What is required: Within the entries below, every line containing "agent" is to be copied.

*** Opening Records provided ***

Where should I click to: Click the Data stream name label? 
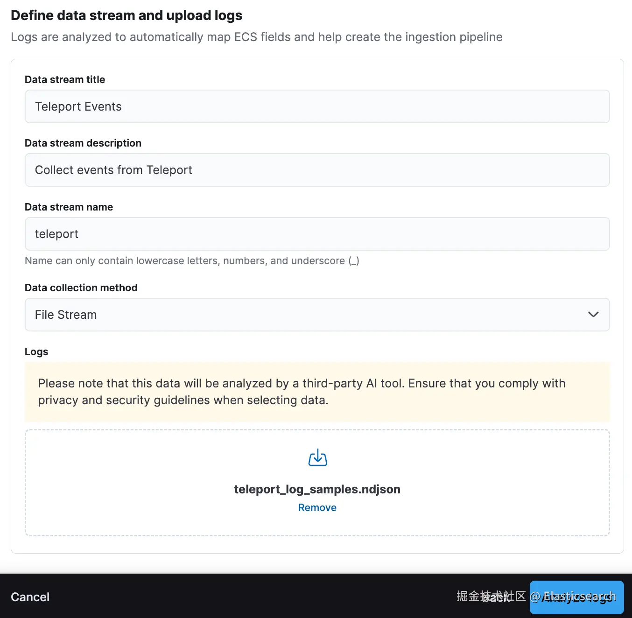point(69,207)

*** Closing Records provided ***
*** Opening Records provided ***

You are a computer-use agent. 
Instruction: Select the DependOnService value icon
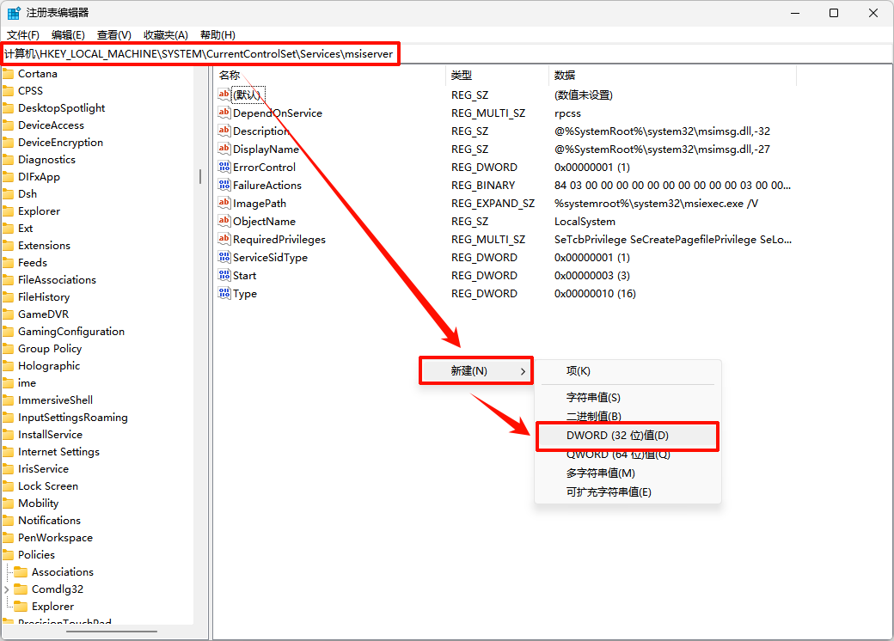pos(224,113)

*** Closing Records provided ***
*** Opening Records provided ***

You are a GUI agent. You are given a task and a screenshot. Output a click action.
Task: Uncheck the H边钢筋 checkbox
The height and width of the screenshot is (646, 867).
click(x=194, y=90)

*** Closing Records provided ***

Exercise response:
You are a computer-use agent. 
You are a GUI agent. You are given a task and a screenshot. Output a click action.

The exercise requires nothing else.